- **Exercise**
Output only the lines that run from the line holding "Viewport: 1456px width, 837px height." to the end of the entries, both ends included, and skip the pictures.

- **Source material**
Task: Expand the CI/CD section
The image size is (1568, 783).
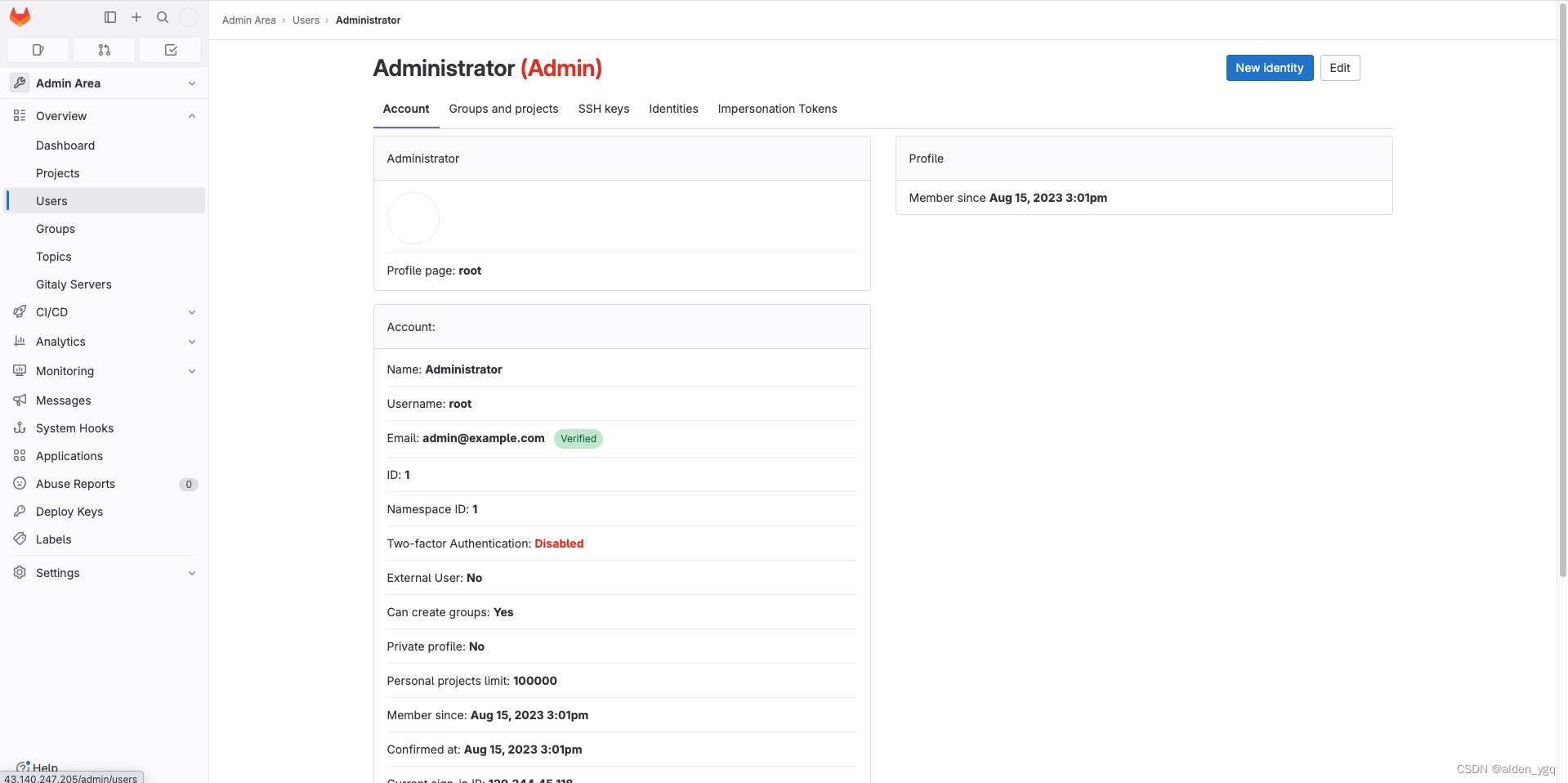Action: (x=191, y=311)
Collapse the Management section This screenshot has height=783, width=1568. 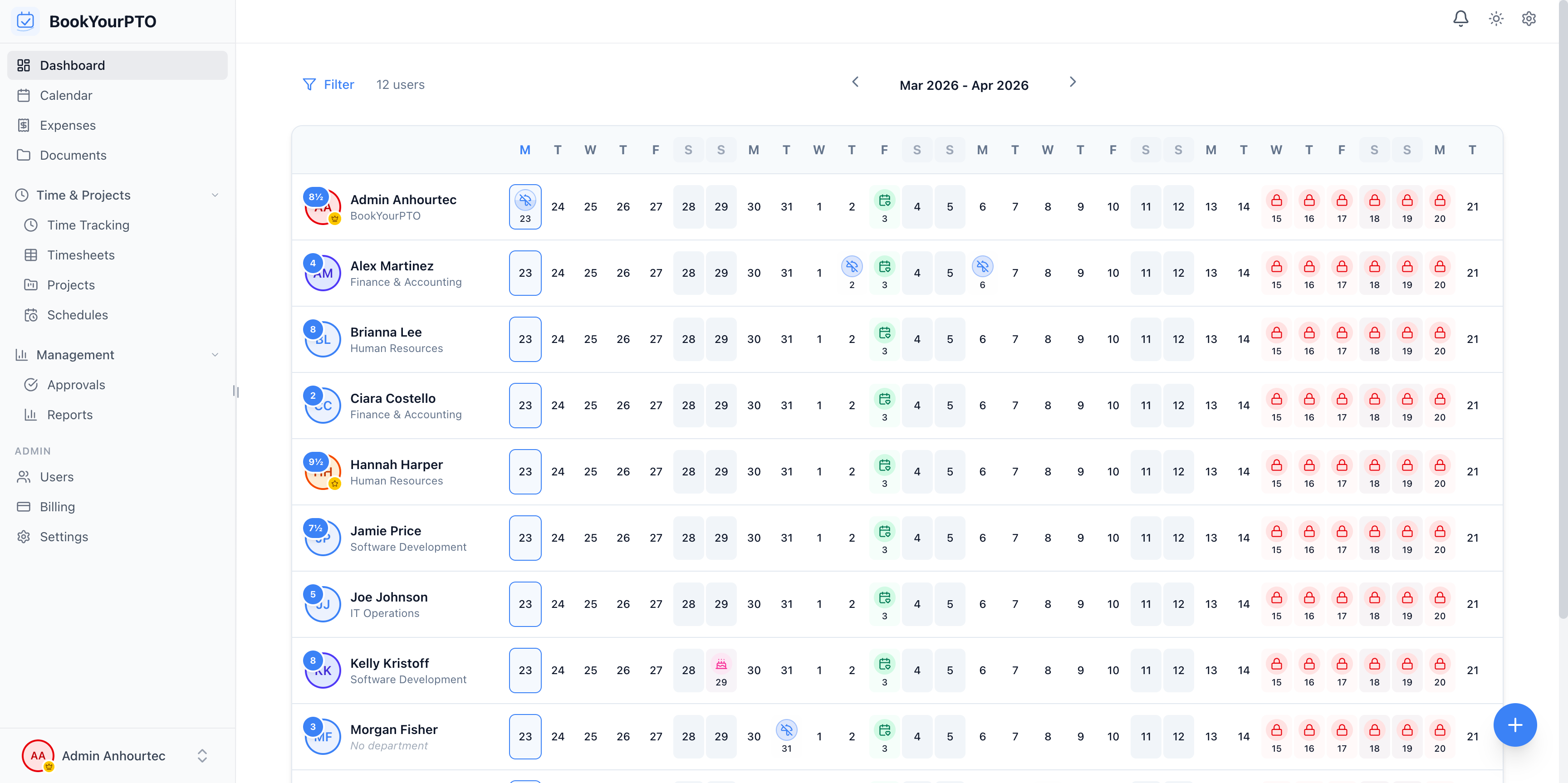coord(214,354)
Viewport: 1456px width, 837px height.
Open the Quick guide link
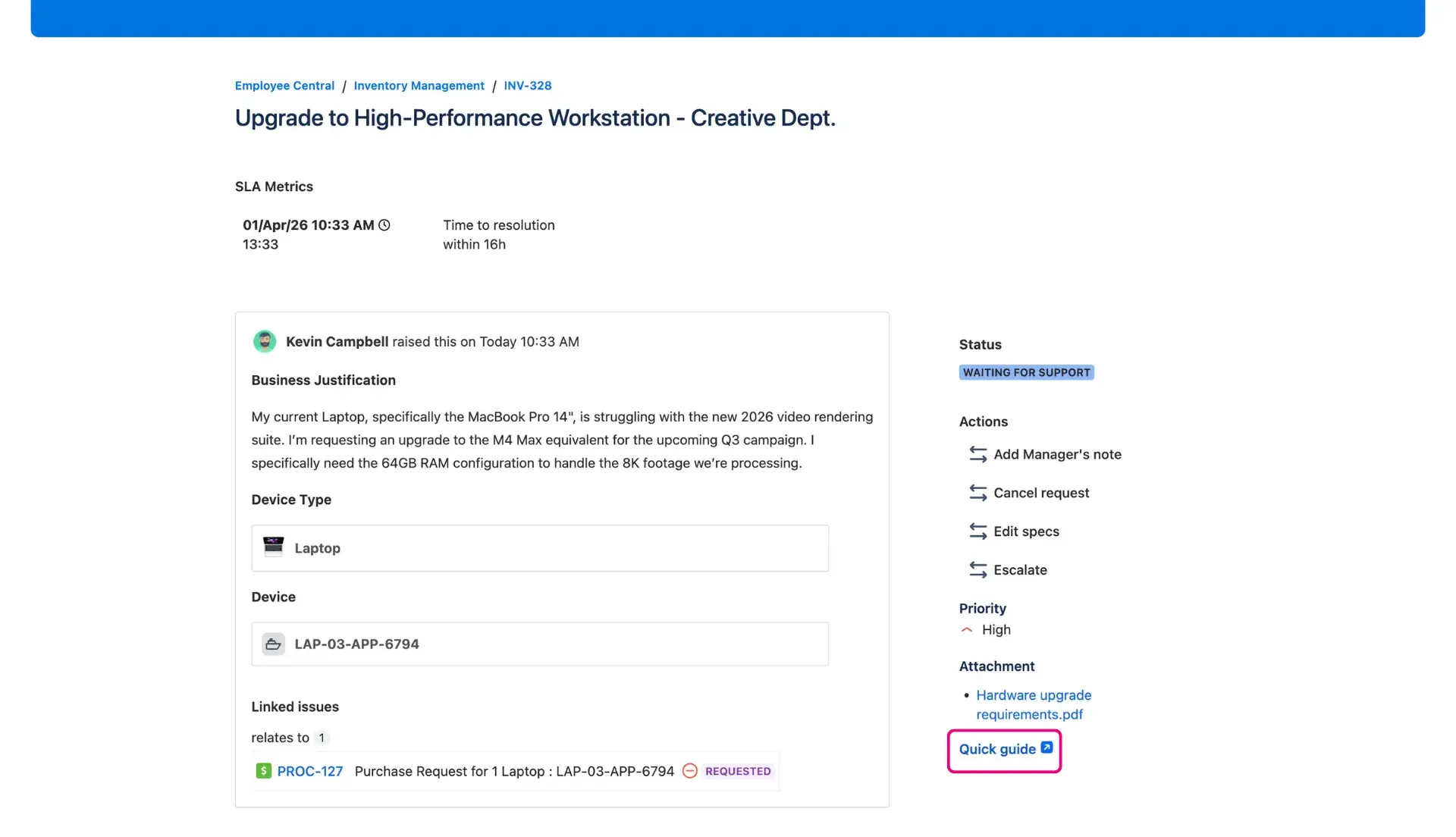pyautogui.click(x=996, y=748)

- **Reply**
Viewport: 1456px width, 837px height.
Open the Quick guide link
pyautogui.click(x=996, y=748)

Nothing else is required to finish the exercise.